### Supplied text
* * *

Posts Tagged With: Boston Red Sox parade 2013

Day 307: Beautiful, healing Boston

On Day 106 of this year — the day after the Boston Marathon bombings  — I wrote a post called “Beautiful, wounded Boston.”

In that post, I included this photo, which I had taken at the Public Gardens, two days before the Marathon:


Yesterday, I returned to the Public Gardens, with thousands of people, to watch the Red Sox parade.

For much of my life, I’ve associated April with living and November with dying.

Not this year. This year, it’s been about all of it, every month.

Here is a photo essay, about yesterday:

My Day At the Boston Red Sox  Parade

by Ann

Minutes after I finished yesterday’s blog post, which helped me gather the courage to JUST DO IT! and go to the parade on my own, I rushed out of the house, to wait at the nearest bus stop, to start the journey into Boston. Two people at the bus stop told me they had originally planned to take the commuter rail, but they received word that the commuter rail was packed and running very late.

Why did I choose the bus, yesterday morning, over the commuter rail?

It’s familiar. I’ve never used the commuter rail. However, my fear of the new (which I’ve written about several times, this year), made me look like a friggin’ genius yesterday:


This was the way the bus looked, at the beginning of the journey. And while Red Sox revelers did hop on, it never got crowded.

Distracted by many things,  I didn’t take photos for the next hour.  The next time I remembered to capture an image was when I was walking down Charles Street, which separates  the Public Gardens from The Boston Common.

If you like maps and would like to feel located at this point in my essay, here’s the map, from yesterday’s post, of the parade route:


While Charles Street isn’t marked in that map, you can see the white line between the green of the Public Garden and the Common.  I had gotten off the “T” (our name for the subway) at the Charles/MGH stop, and was walking that white line toward Boylston.

For those of you who don’t like maps, we’re moving on!

So, as I walked down Charles Street, between the Public Garden and Boston Common, I passed by several fire trucks, accompanied by ….


…  Boston Fire Fighters!  I stopped to ask these gentlemen (and others, who did not pose), if I could take a photo of them. These four, named Dennis, Danny, Danny, and Nick, said, “Sure!” without any hesitation.  When I told them it was for my blog, they said, “What kind of blog is it?”  Because I was in such a good mood, I immediately said, laughing, “It’s a blog about handsome guys!”  They liked that (although much ribbing of each other ensued immediately).  They also liked the actual name of my blog (although additional ribbing ensued about that, too).

* * *

### To-do list
1: Answer these questions from the parade blog post:
(a) On which day of the year did the writer post "Beautiful, wounded Boston"?
(b) At which "T" stop did the writer get off?
(c) What were the names of the four firefighters who posed for the photo?
2: Decide whether each statement agrees with the parade blog post, and support each yes or no with the words of the post that settle it.
(a) The photo in the earlier post was taken at the Public Gardens two days before the Marathon.
(b) The bus into Boston became crowded with Red Sox revelers.
(c) The writer walked down Charles Street between the Public Garden and Boston Common.
3: Carry on the parade blog post from its final sentence, keeping the writer's voice.
The data after this point are separate from the parade blog post.

### Source material
* * *

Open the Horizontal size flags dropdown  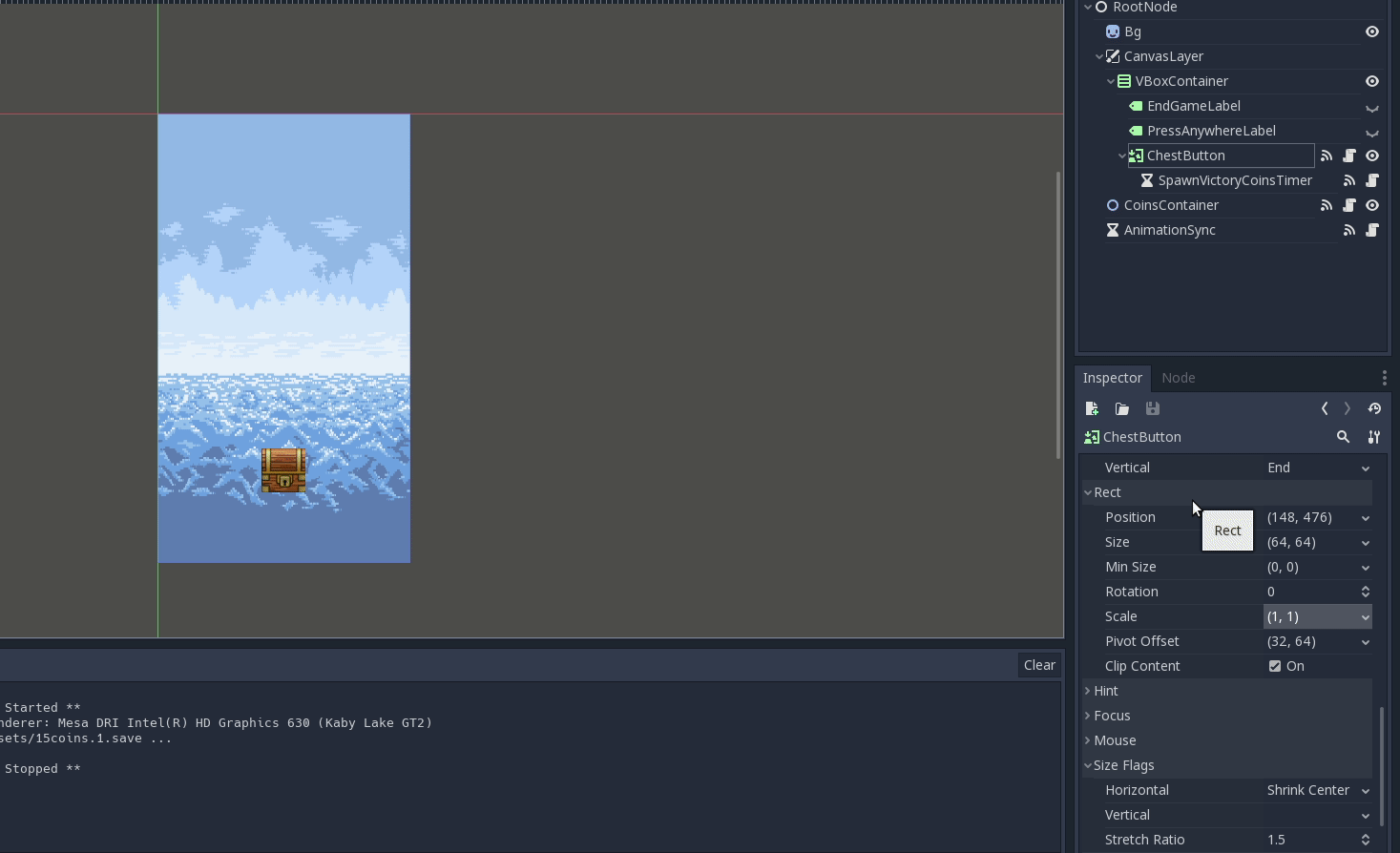click(x=1365, y=790)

* * *

### Task-by-task outputs
1:
(a) Day 106
(b) Charles/MGH
(c) Dennis, Danny, Danny, and Nick

2:
(a) Yes: "which I had taken at the Public Gardens, two days before the Marathon"
(b) No: "it never got crowded"
(c) Yes: "as I walked down Charles Street, between the Public Garden and Boston Common"

3:
As you can see, I was anxious to get to the parade route, because I didn’t get a very good shot of these wonderful Boston firefighters. I still love the photo, though.

I hurried up Charles Street, pausing for a moment to turn around and take this view of it:


Yes, it was another beautiful day, and unseasonably warm.

Just a few minutes later, I was in a great position, to see the parade. Here are a few shots of what I saw, waiting for the parade to come down Boylston Street:



I wanted to be at this location, so I could see up Boylston Street, the location of the Marathon Finish Line, and see the Red Sox after they had finished their journey down this street.

Here’s what I saw, as we all waited for them, on this beautiful autumn day:


What I didn’t know, at the time, was that the Red Sox parade had stopped, on Boylston Street.

This is the way CNN reported it:

Boston Red Sox parade reclaims marathon finish line


Boston outfielder Jonny Gomes on Saturday sets the World Series trophy wrapped in a ‘Boston Strong 617’ jersey onto the finish line of the Boston Marathon.

See here, for the full article about this, from CNN.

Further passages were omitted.